Chief executive Guy Parker added: ‘Crypto has exploded in popularity in recent years. We’re concerned that people might be enticed by ads into investing money they can’t afford to lose, without understanding the risks.
‘Working alongside the FCA, we’ll take strong action against any advertiser who fails to ensure that their ads are responsible.’
Cryptoassets have proved hugely popular amongst traders and even many traditional investors have dabbled with small parts of their portfolios, but they are hugely volatile – with even the largest and best known bitcoin seeing extreme swings compared to most share prices.
Cryptocurrencies have faced mounting regulatory and political scrutiny in recent years amid fears of fraud, money laundering and scam activity.
The assets have faced even more pressure from global financial regulators in recent weeks, over concerns digital assets could be used to evade Western sanctions on Russia.
Earlier in March, it was revealed that US President Joe Biden is preparing to sign an executive to regulate cryptocurrency to limit sanctions evasion.
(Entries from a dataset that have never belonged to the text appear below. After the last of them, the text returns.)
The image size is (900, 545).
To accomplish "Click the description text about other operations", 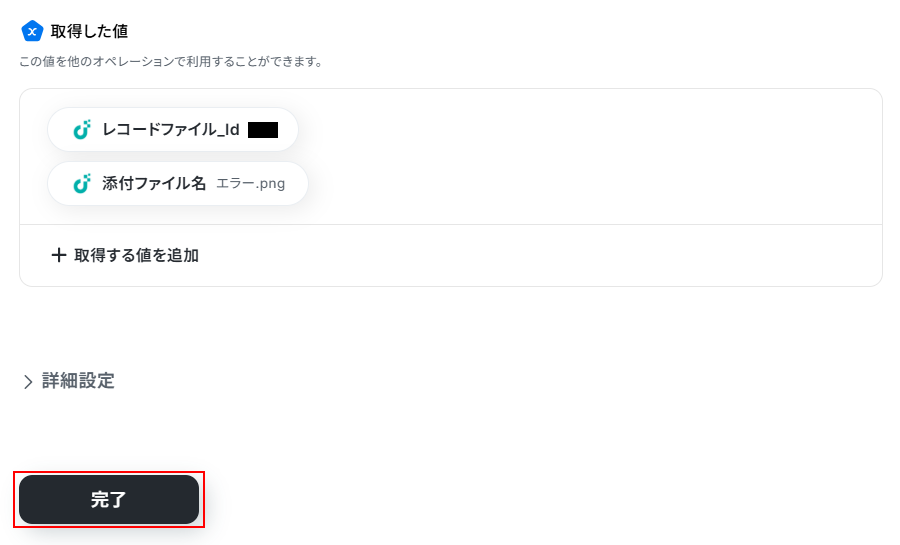I will [x=171, y=61].
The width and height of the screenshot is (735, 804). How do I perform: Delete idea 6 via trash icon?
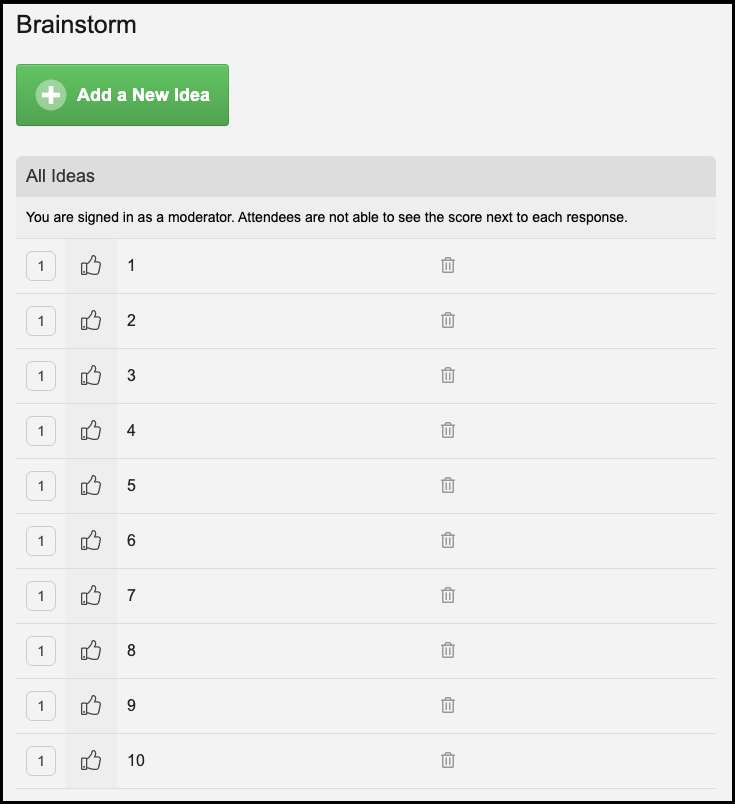(448, 540)
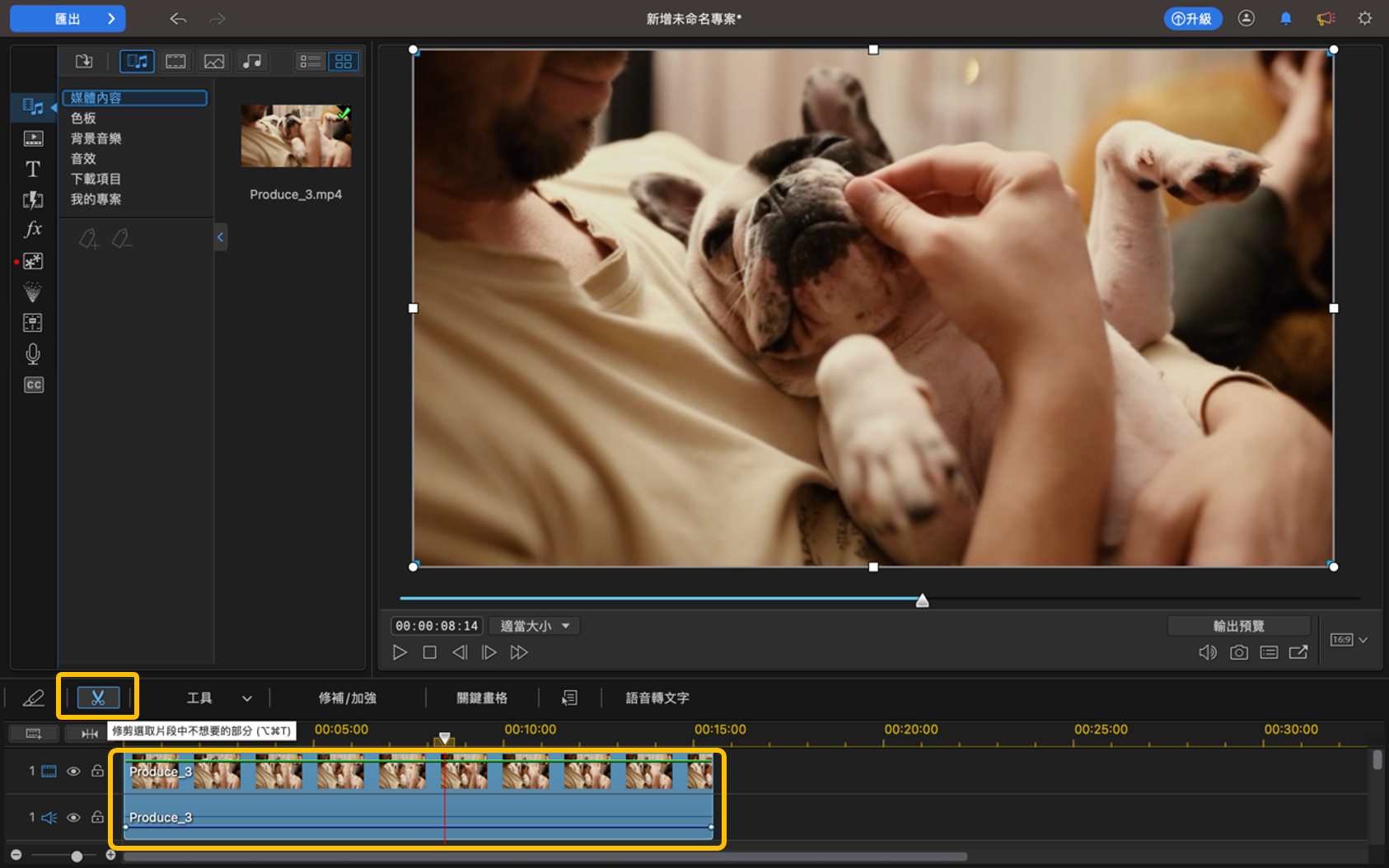Image resolution: width=1389 pixels, height=868 pixels.
Task: Hide video track 1 with eye icon
Action: coord(73,772)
Just yesterday, it emerged that cryptocurrency regulations in Australia could be completely overhauled under a series of proposed reforms set out by the country’s government.
The Australian government is now wanting to devise a ‘framework’ for Australians and businesses operating in the market.
Senior personal finance analyst at interactive investor Myron Jobson said: ‘Adverts promoting cryptocurrency have become increasingly difficult to miss, often cropping up on social media platforms and even on public transport.
‘The worry is, at a time when many are seeking to shore up their finances amid the cost-of-living squeeze, people will be duped by misleading adverts to put money in these high-risk products which are simply not right for them.
“Cryptocurrencies are highly complex, volatile and, combined with the inherent difficulties of valuing cryptoassets reliably, places consumers at a high risk of losses.
“Our research* found that 45 per cent of young adults aged between 18 and 29 are getting their first taste of investing through high-risk cryptocurrency – and an alarming number are funding this through a cocktail of credit cards, student loans, and other loans.
‘The influence of cryptocurrency advertising cannot be understated here.’